Tanggal Merah untuk Rasul
Waktu aku kecil, ada ritual tahun baru yang menyenangkan. Segera setelah ayahku membawa pulang segepok kalender baru, aku menggelarnya. Dengan khusyuk aku periksa tanggal merah pada setiap bulannya, lantas bersorak gembira dan mereka-reka rencana.Besok adalah salah satu tanggal merah itu. Tanggal merah untuk Rasul.
Aku yang telungkup menekuri tanggal merah di kalender, bertahun-tahun lalu, tidak pernah mempertanyakan makna di balik perbedaan warna itu. Dulu aku tidak peduli mengapa pemerintah memandang perlu -berlawanan dengan prinsip produktivitas- untuk membuang satu hari kerja atau satu hari belajar demi sebuah peringatan atas sesuatu yang terjadi jauh pada masa lalu; yang terkubur oleh waktu. Aku bertanya-tanya kini: benar bahwa pada hari Senin, 22 April 540 A.D, Muhammad bin Abdullah dilahirkan. Lantas apa? Sesudah 1466 tahun matahari, untuk apa tanggal merah itu?
Yang menarik adalah, sebenarnya kelahiran Rasul bukanlah peristiwa besar dalam sejarah Islam. Tak dapat disangkal bahwa dampaknya besar (bagaimana bisa Yang Mulia Rasul mengubah peradaban manusia jika beliau tak pernah dilahirkan?), tetapi yang lebih dikenang dan sering didaras adalah peristiwa turunnya wahyu pertama, "Iqra". Umur Rasul 40 tahun kala itu. Dalam Al-Qur'an disebutkan, bahwa Muhammad itu ".. dhallan fa hadaa..": sesat, sampai ketika diberi hidayah. Jadi kelahiran "Rasul" adalah Lailat Al-Qadr di Gua Hira, bukan 12 Rabiul Awwal Tahun Gajah di bawah bebatuan Abu Kobeis, Mekah. Ini berbeda dengan Nabi 'Isa, yang telah menjadi Nabi sejak kelahirannya. Jika umat Kristiani merayakan hari Natal, mereka punya alasan. Umat Islam pun silakan merayakan kelahiran Muhammad, tetapi sebaiknya setelah memahami alasannya pula.
Untuk merayakan dan memuliakan Rasul, tanyalah kepada diri sendiri, apa hakikat Rasul sebenarnya? Berbagai kitab telah mencatat jawabannya:
1. Rasul adalah manusia seperti kita.
Karenanya beliau memungkinkan untuk ditiru.
2. Rasul bukan manusia biasa, melainkan al-Musthofa (pilihan)
Karenanya beliau layak dan patut untuk ditiru.
3. Rasul itu ma'sum (terjaga) dari kesalahan; tidak pernah berbuat salah.

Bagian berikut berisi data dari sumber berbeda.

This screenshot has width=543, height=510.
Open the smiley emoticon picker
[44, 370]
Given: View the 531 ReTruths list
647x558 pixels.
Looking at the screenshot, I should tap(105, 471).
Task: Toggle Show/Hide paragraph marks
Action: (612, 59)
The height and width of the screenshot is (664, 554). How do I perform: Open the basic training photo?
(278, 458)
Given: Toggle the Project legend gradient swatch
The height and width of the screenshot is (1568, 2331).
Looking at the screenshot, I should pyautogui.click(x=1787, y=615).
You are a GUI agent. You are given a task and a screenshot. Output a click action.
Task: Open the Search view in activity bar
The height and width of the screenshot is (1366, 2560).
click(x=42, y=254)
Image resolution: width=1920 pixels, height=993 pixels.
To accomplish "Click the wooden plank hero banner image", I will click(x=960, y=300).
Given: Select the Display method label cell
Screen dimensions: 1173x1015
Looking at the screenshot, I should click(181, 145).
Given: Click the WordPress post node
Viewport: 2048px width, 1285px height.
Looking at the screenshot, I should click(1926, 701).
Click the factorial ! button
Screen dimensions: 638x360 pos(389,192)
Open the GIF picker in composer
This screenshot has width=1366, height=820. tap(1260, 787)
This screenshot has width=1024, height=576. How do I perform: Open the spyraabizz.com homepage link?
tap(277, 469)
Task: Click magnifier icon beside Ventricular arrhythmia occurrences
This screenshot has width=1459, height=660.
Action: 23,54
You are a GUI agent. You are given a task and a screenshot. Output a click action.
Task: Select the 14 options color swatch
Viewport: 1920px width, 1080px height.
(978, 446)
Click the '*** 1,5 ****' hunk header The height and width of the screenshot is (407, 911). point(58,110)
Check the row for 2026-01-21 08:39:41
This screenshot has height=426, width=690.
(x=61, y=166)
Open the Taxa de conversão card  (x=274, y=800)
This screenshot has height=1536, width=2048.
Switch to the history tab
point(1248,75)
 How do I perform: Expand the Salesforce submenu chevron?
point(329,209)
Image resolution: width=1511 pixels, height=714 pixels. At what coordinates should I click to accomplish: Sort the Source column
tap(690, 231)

Karenanya beliau wajib ditiru.
Tiga syarat telah terpenuhi: memungkinkan, pantas, dan wajib. Bagi kaum Muslimin beliau adalah uswatun khasanah; suri tauladan yang harus diikuti dan dicontoh jika mendambakan kemuliaan di Surga.
Waktu kecil, aku menelan semua ini dengan serta-merta. Aku yang sekarang pun meyakininya, demi imanku kepada Tuhan dan Rasul dan kitab-Nya. Tetapi seorang teman -yang adalah freethinker- mencetuskan pertanyaan sederhana: "Meniru, mengikuti, mencontoh Rasul. Kapan kamu akan jadi diri sendiri dalam bertindak? Di mana posisi karakter individu dalam ranah Islam?". Di hadapan pertanyaan itu aku terdiam.
Benar, aku masih harus banyak belajar. Mungkin untuk itulah esok ditanggalmerahkan. Untuk merenungi hakikat manusia dan agama, hakikat Rasul dan tujuan kelahirannya.